Visible units: maybe binary or real
No intralayer connection
The connection between the top 2 layers are undirected
Connections between all the other layers are directed, with arrows pointed toward the layer that is close to the data.

A DBM with l hidden layers contains l weight metrices: \(W^{(1)}, W^{(2)} .... W^{(l)}\) and also l + 1 bias vector \(b^{(0)}, b^{(1)}, ...., b^{(l)}\). Probability represented by DBN:

\[\begin{split}P(h^{(l)}, h^{(l-1)}) \propto exp(b^{(l)T}h^{(l)} + b^{(l-1)T}h^{(l -1 )} + h^{(l-1)T}W^{(l)}h^{(l)}) \\ \\ P(h_i^{(k)} = 1 | h^{(k+1)}) = \sigma(b_i^{(k)} + W_{:, i}^{(k+1)T}h^{(k+1)}) \forall i \forall k \in 1, .... l-2 \\ \\ P(v_i = 1 | h^{(1)} = \sigma(b_i^{(i)} + W_{:, i}^{(1)T} h^{(1)} ) \forall i\end{split}\]

Draw sample from a DBN

run several steps of Gibbs sampling on the top 2 hidden layer. Essentially drawing a sample from the RBM defined by the top 2 hidden layers
use a single pass of ancestral sampling through the rest of the model to draw a sample from the visible units.

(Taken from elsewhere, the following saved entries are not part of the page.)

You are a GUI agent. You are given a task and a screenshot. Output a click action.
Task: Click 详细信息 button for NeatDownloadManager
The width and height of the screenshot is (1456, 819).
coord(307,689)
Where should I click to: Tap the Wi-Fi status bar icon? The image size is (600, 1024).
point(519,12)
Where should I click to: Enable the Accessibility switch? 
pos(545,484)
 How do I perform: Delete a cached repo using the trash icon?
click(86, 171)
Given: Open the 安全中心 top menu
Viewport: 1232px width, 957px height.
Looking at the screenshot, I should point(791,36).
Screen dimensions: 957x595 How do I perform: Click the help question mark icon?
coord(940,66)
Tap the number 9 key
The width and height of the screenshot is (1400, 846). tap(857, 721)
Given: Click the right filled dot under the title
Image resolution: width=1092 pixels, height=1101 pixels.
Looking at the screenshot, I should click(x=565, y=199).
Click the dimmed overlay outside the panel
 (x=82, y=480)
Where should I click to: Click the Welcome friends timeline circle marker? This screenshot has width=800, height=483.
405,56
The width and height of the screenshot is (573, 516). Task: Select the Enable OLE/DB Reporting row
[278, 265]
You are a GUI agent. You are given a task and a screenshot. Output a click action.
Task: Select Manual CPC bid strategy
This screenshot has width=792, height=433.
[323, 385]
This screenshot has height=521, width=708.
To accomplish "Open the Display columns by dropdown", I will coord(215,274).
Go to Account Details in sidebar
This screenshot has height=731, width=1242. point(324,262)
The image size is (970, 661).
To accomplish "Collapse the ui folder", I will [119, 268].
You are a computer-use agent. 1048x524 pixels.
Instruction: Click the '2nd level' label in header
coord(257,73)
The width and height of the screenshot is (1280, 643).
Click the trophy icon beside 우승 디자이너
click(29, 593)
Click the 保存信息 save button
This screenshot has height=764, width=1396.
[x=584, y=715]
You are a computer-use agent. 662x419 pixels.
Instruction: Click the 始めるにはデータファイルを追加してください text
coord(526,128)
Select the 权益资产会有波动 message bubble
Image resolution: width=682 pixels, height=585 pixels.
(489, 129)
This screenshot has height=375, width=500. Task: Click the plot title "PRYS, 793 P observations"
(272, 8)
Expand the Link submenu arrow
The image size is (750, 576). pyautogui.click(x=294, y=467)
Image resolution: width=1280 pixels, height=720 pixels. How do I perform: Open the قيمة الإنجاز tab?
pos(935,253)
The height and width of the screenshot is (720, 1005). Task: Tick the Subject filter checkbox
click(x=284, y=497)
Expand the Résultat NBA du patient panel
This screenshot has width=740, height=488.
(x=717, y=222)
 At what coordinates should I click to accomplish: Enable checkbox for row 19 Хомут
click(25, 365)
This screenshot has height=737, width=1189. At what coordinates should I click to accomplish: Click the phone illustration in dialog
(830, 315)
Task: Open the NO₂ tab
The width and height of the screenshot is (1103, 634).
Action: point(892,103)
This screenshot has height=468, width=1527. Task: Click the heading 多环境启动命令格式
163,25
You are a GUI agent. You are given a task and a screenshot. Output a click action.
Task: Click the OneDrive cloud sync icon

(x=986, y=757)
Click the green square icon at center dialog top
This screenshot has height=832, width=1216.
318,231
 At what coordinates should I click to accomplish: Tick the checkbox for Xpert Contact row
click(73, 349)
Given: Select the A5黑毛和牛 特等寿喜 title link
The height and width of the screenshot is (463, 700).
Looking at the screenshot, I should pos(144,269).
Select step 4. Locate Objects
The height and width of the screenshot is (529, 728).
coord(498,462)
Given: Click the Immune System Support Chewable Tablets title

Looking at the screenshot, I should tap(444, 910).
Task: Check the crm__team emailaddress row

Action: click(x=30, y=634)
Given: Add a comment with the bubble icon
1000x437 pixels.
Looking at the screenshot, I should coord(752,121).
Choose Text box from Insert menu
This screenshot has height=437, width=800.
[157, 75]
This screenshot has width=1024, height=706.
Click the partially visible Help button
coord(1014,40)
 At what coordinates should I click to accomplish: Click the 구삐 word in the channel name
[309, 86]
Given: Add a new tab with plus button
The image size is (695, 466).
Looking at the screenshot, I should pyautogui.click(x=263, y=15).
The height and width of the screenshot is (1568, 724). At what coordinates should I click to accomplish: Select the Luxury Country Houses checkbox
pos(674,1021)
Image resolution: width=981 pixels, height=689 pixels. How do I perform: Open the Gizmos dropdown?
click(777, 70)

Inference in Deep Belief Network is intractable because of explaining away effect within each directed layer and the interaction between the 2 hidden layers that have undirected connections.

To train a deep belief network,

Training an RBM to maximize \(E_{v\sim p_{data}}\log p(v)\) using contrastive divergence or stachastic maximum likehood.
The parameters of the RBM the define the parameters of the first layer of the DBN.
A second RBM is trained to maximize: \(E_{v \sim p_{data}} E_{h^{(1)} \sim p^{(1)} (h^{(1)}|v)} \log p^{(2)}(h^{(1)})\).
- \(p^{(1)}\) is the probability distribution represented by the first RBM. It is driven by data.
- \(p^{(2)}\) is the second RBM trained to model the distribution defined by sampling the hidden units of the first RBM
repeat 3, with each new RBM modeling the samples of the previous one. This procedure can be justified as increasing a variational lower bound on the log-likehood of the data under the DBN.

In most applications, no effort is made to jointly train the DBN after the greedy layer-wise procedure is complete. However, it is possible to perform generative fine-tuning using the wake-sleep algorithm.

We can take the weights from the DBN and use them to define MLP.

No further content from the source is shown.